What is needed =>
In the text below on agentic commerce, turn the paragraph beginning "PPWR increases the need" into a short bulleted list that keeps its main facts.

*** Opening Selected excerpt ***

That changes what makes a product visible. Packaging, images and product copy matter less than structured product data: GTINs, ingredients, allergens, prices, packaging materials, certifications and sustainability attributes.
In the third shelf, your product data is your packaging. If the machine cannot read it, it may never consider the product.
Agentic commerce is commerce where AI agents help consumers find, compare and buy products. Instead of clicking through search results and product pages, the consumer gives the agent a task, and the agent evaluates the options.
For brands, this creates a new decision layer between the shopper and the product. The agent does not guess. It checks whether the available product data answers the request.
That means visibility in agentic commerce depends on whether your product information is complete, consistent and machine-readable.
AI shopping agents need structured product data because they compare attributes, not impressions. A human can look at a packshot, make an assumption and move on. An AI agent needs data it can query.
If data is missing, contradictory, or hidden in plain text, PDFs, or Excel spreadsheets, it may not be usable at the moment of decision. In Agentic Commerce, a missing attribute can mean a missing product; the agent may skip the product entirely.
GDSN is important for AI commerce because AI agents need trusted, standardized product information. The GS1 Global Data Synchronisation Network helps brands and retailers exchange product data in a consistent and verifiable way.
With GTIN as the anchor and GDSN as the syndication backbone, brands can make their product information more reliable across retailers, channels and, increasingly, AI-driven shopping environments.
Companies should start with product data quality, not with an AI project. The first step is to audit GTIN-level attributes for completeness, consistency and accuracy.
Ingredients, allergens, nutritional values, packaging materials, sustainability data, certifications and product claims should be structured, validated and ready to syndicate.
The real question is not whether AI agents are coming. They are.
The question is whether your product data is ready to be read, trusted and recommended by machines.
PPWR, ECGT and Digital Product Passports all point in the same direction: product data must become more detailed, verifiable and machine-readable.
PPWR increases the need for structured packaging and recyclability data. ECGT raises the bar for environmental claims and the evidence behind them. Digital Product Passports create a broader expectation that product information should be accessible and trustworthy.
Compliance data and commercial data are no longer separate worlds. The same product truth that helps satisfy regulators also helps AI agents understand and recommend your products.

*** Closing Selected excerpt ***
*** Opening Supplied information ***

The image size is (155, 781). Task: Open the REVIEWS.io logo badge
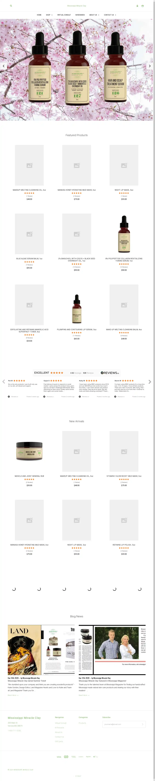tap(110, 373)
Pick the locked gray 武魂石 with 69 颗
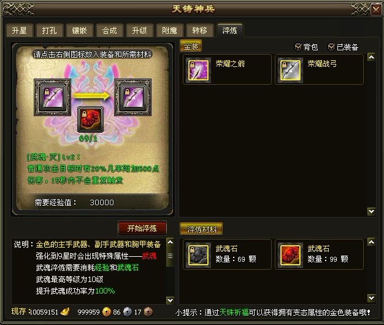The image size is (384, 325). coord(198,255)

*** Closing Supplied information ***
*** Opening Supplied information ***

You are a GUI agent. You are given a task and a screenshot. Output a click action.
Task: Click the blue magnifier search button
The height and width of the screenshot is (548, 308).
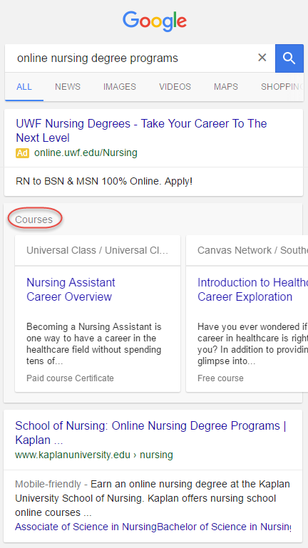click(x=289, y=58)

*** Closing Supplied information ***

Solution for this task =>
- PPWR: raises the need for structured packaging and recyclability data.
- ECGT: sets a higher bar for environmental claims and the evidence behind them.
- Digital Product Passports: create a broader expectation that product information be accessible and trustworthy.